I was looking through a client’s SSIS package and noticed that they had a C# script task that pulled out data from a column with a delimited string using the good old semi-colon ‘;’. After looking at it for a bit, I thought it was a bit over engineered and didn’t really need a C# script to do it. So I’ve came up with a way of doing it in T-SQL, using a Common Table Expression (CTE) and an interesting feature of CTE’s, that they can self-reference themselves….but how. Let’s create the table and insert some data.
-- Create a table to hold the data
CREATE TABLE #SourceData
( SomeColumnOne INT
, SomeColumnTwo INT
, StringData VARCHAR(MAX)
)
GO
-- Insert some data to use
INSERT #SourceData
VALUES
(1, 2, '100;101;102')
, (3, 4, '200;201;202;203')
, (5, 6, '300;301;302;303;304')
GO
-- Check everything is ok
SELECT SomeColumnOne
, SomeColumnTwo
, StringData
FROM
#SourceData
SomeColumnOne | SomeColumnTwo | StringData |
1 | 2 | 100;101;102 |
3 | 4 | 200;201;202;203 |
5 | 6 | 300;301;302;303;304 |
It may look like a little bit of data, but it was roughly the same data size coming from the customer’s source data, hence why I did think it was a bit of overkill in the first place. Here’s the code that I used:
;WITH
CTE_Source (SomeColumnOne, SomeColumnTwo, StringExtract, StringData) AS
( SELECT SomeColumnOne
, SomeColumnTwo
, LEFT(StringData, CHARINDEX(';', StringData + ';') -1)
, STUFF(StringData, 1, CHARINDEX(';', StringData + ';'), '') FROM
#SourceData
UNION ALL
-- This table references the cte, while in the cte!
SELECT SomeColumnOne
, SomeColumnTwo
, LEFT(StringData, CHARINDEX(';' , StringData + ';') -1)
, STUFF(StringData, 1, CHARINDEX(';', StringData + ';'), '')
FROM
CTE_Source
WHERE
StringData > ''
)
SELECT
SomeColumnOne, SomeColumnTwo, String from CTE_Source
But what does it do?
Well the first SELECT statement just returns the first occurrence of the delimitated string:
SELECT SomeColumnOne
, SomeColumnTwo
, LEFT(StringData, CHARINDEX(';', StringData + ';') -1) AS StringExtract
, STUFF(StringData, 1, CHARINDEX(';', StringData + ';'), '') AS StringData
FROM
#SourceData
Which gives us
SomeColumnOne | SomeColumnTwo | StringExtract | StringData |
1 | 2 | 100 | 101;102 |
3 | 4 | 200 | 201;202;203 |
5 | 6 | 300 | 301;302;303;304 |
as we are performing a union on the CTE itself with the second SELECT statement, it is iterating thought the string, the CHARINDEX & STUFF statements reduces down the string with each pass, until it returns ”.
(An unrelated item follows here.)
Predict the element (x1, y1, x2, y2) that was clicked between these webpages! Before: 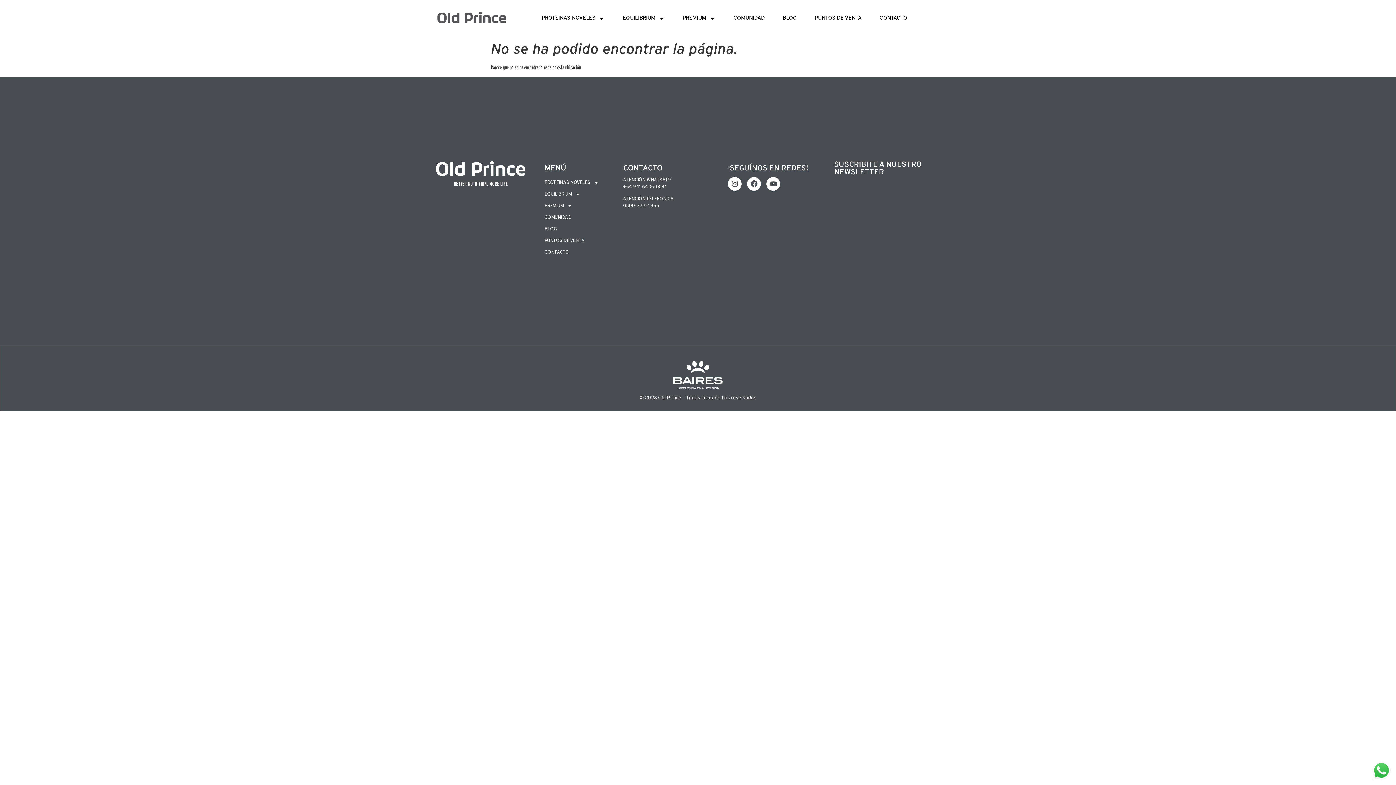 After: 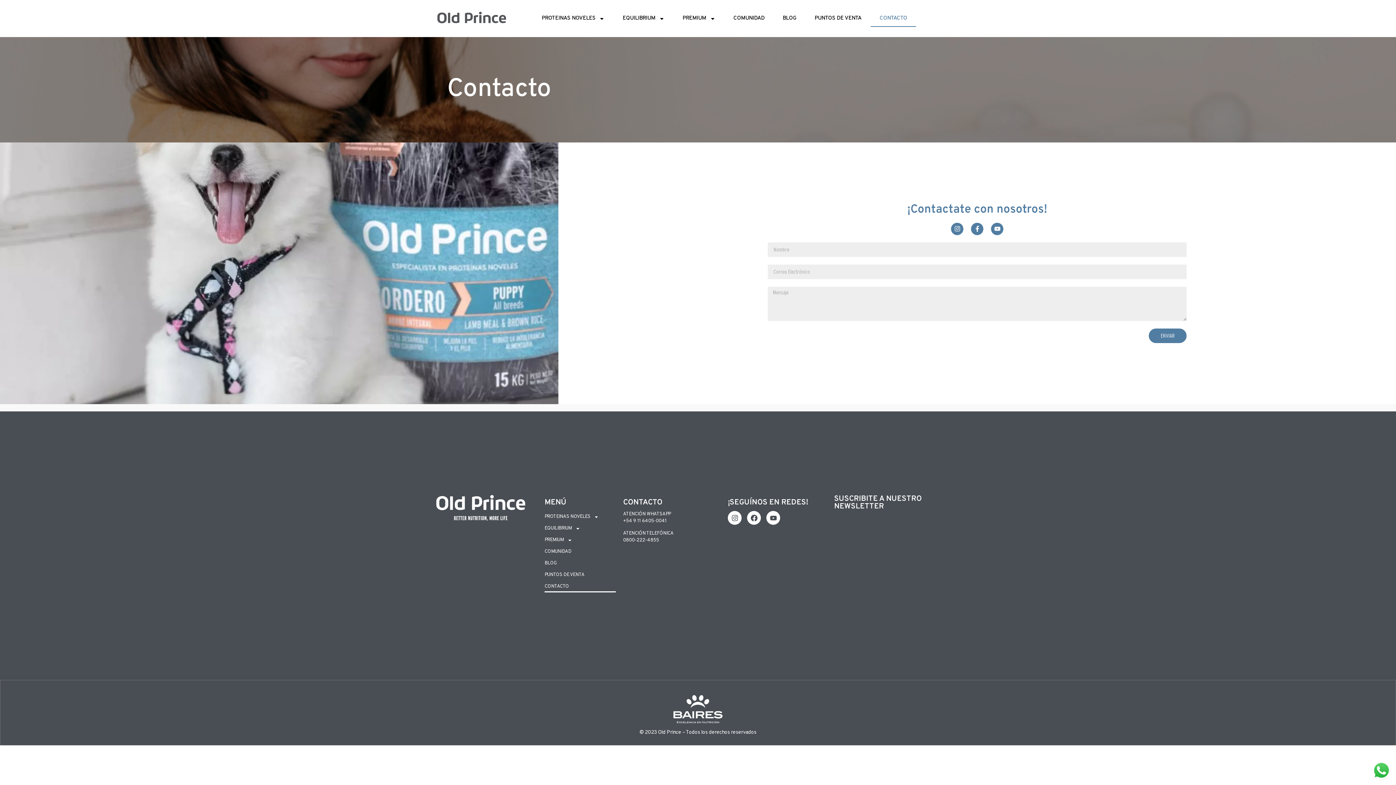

So the second final result is
SomeColumnOne | SomeColumnTwo | String | StringData |
1 | 2 | 100 | 101;102 |
1 | 2 | 101 | 102 |
1 | 2 | 102 | |
3 | 4 | 201 | 202;203 |
3 | 4 | 202 | 203 |
3 | 4 | 203 | |
3 | 4 | 200 | 201;202;203 |
5 | 6 | 300 | 301;302;303;304 |
5 | 6 | 301 | 302;303;304 |
5 | 6 | 302 | 303;304 |
5 | 6 | 303 | 304 |
5 | 6 | 304 |
You can get through a far bit of data this way, however you can run into the default recursion limit of 100, but there is a way to override this by using setting the max recursion option at the end of the CTE, which is OPTION(MAXRECURSION 0). Careful though, this setting is normally used stop a CTE from causing an infinite loop. In your face C#, T-SQL still rules!